YOUR OBJECTIVE
Beginning with the line that holds "Task: Open the" and ending with the last line, please repeat the entries exactly and omit the pictures.

INFORMATION PROVIDED
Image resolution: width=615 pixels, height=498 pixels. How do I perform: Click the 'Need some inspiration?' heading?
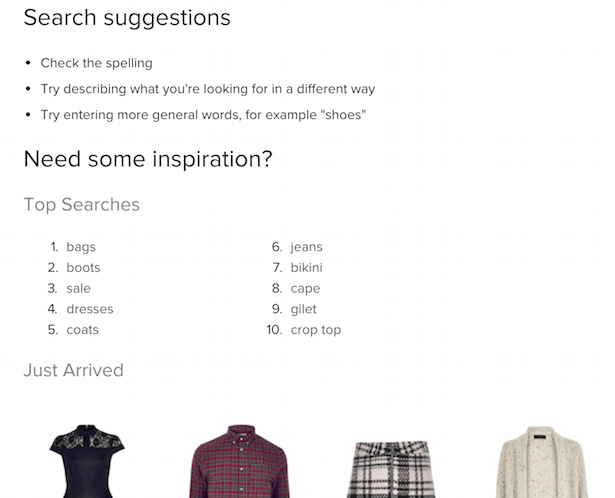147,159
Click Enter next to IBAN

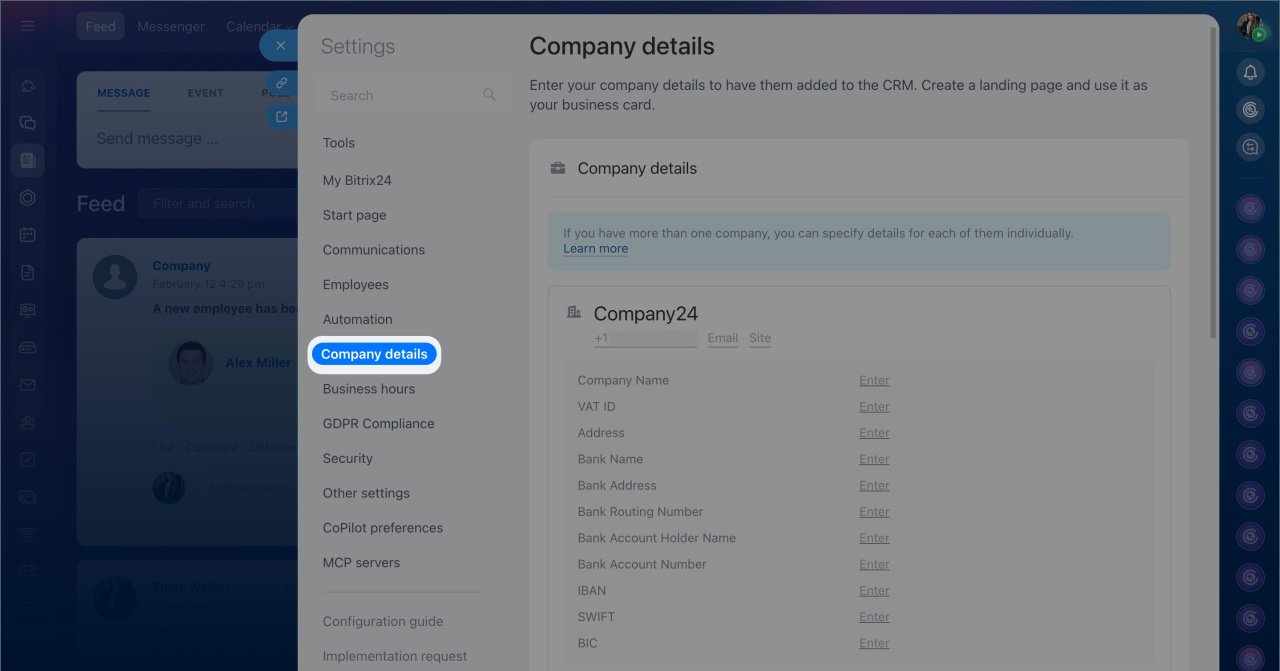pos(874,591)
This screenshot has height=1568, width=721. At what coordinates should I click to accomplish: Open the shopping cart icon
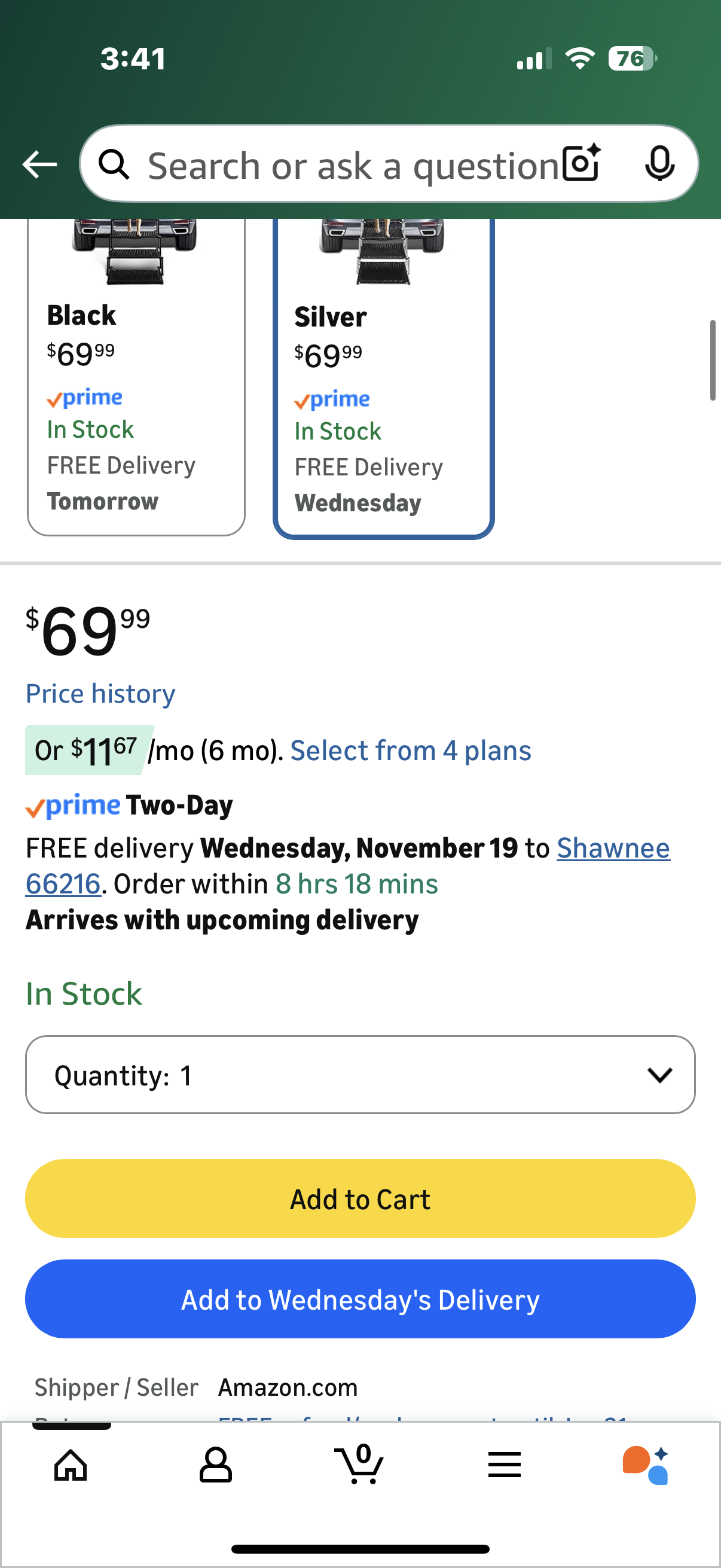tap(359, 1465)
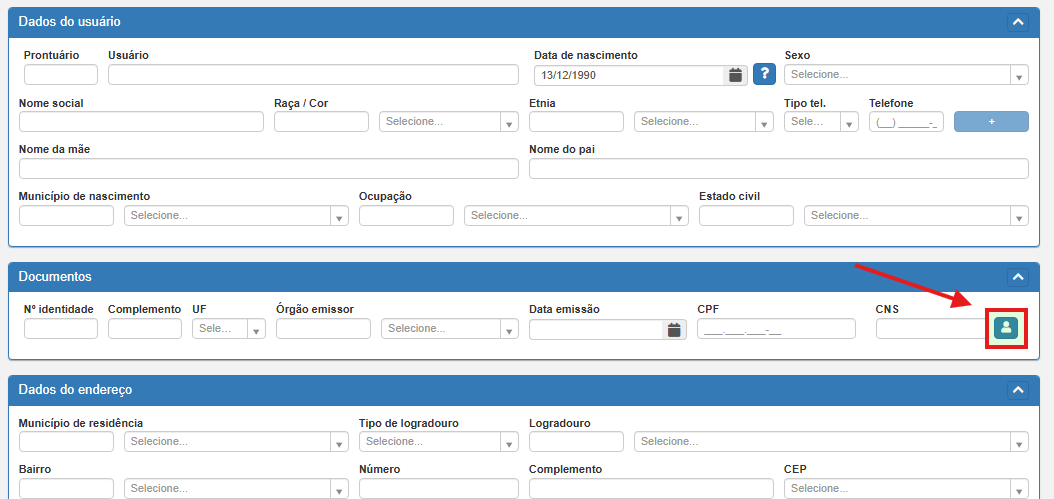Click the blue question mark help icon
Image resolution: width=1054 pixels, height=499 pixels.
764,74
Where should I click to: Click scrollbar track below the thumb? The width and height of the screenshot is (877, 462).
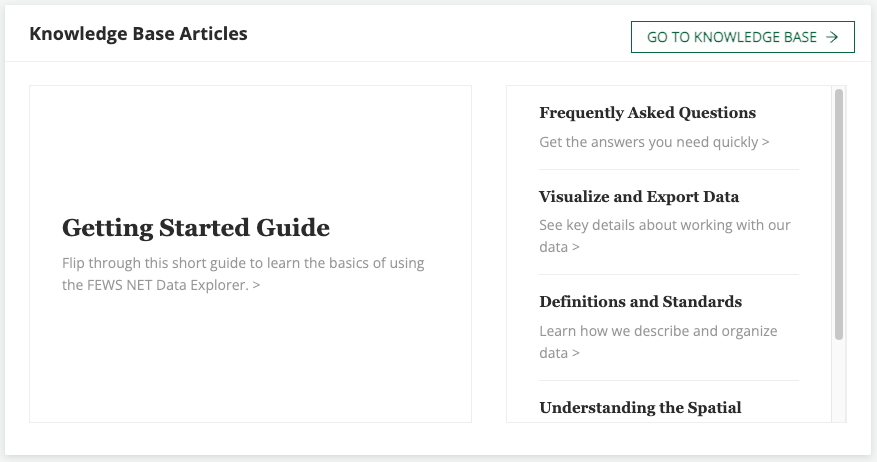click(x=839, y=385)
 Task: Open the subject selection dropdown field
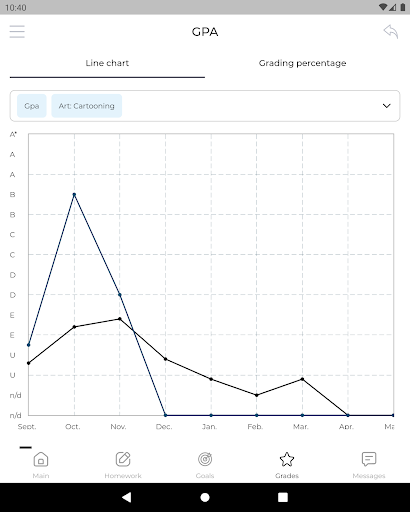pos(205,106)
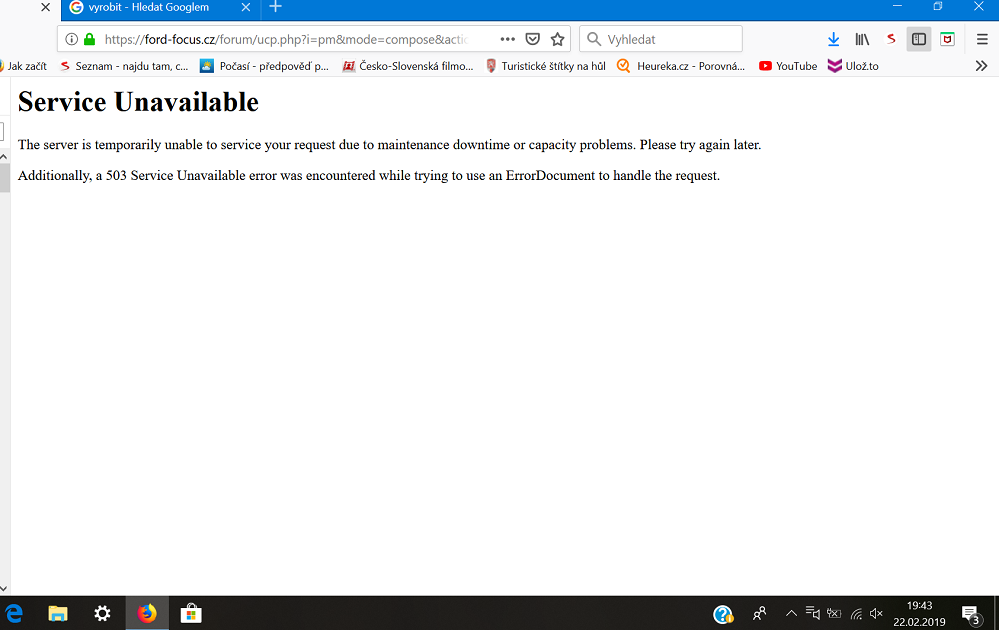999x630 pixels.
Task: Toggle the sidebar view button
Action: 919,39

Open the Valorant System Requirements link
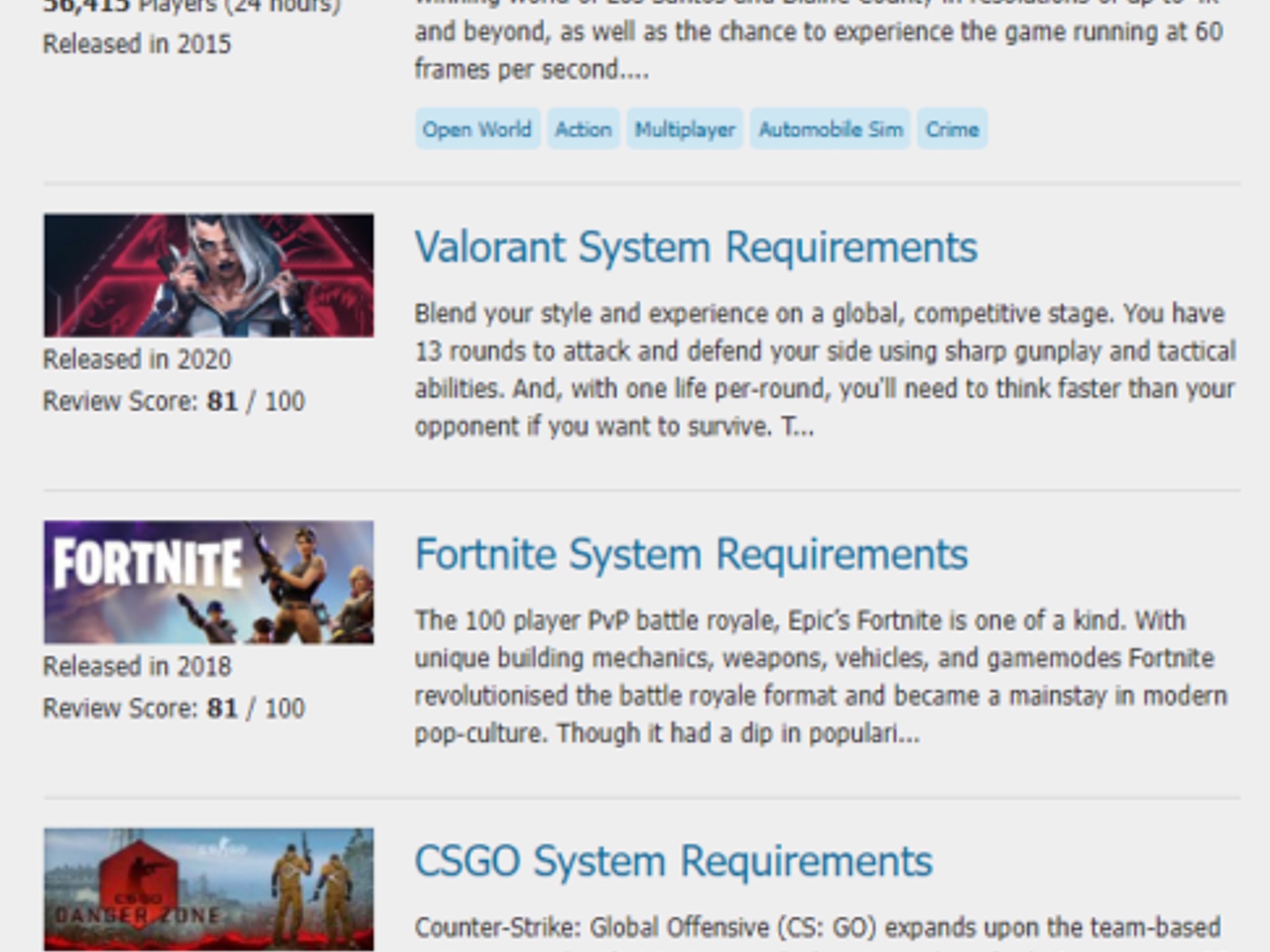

FINISHED TASK
 Task: Open the subject selection dropdown field
pos(205,106)
999x630 pixels.
Task: Toggle the sidebar view button
Action: 919,39

Open the Valorant System Requirements link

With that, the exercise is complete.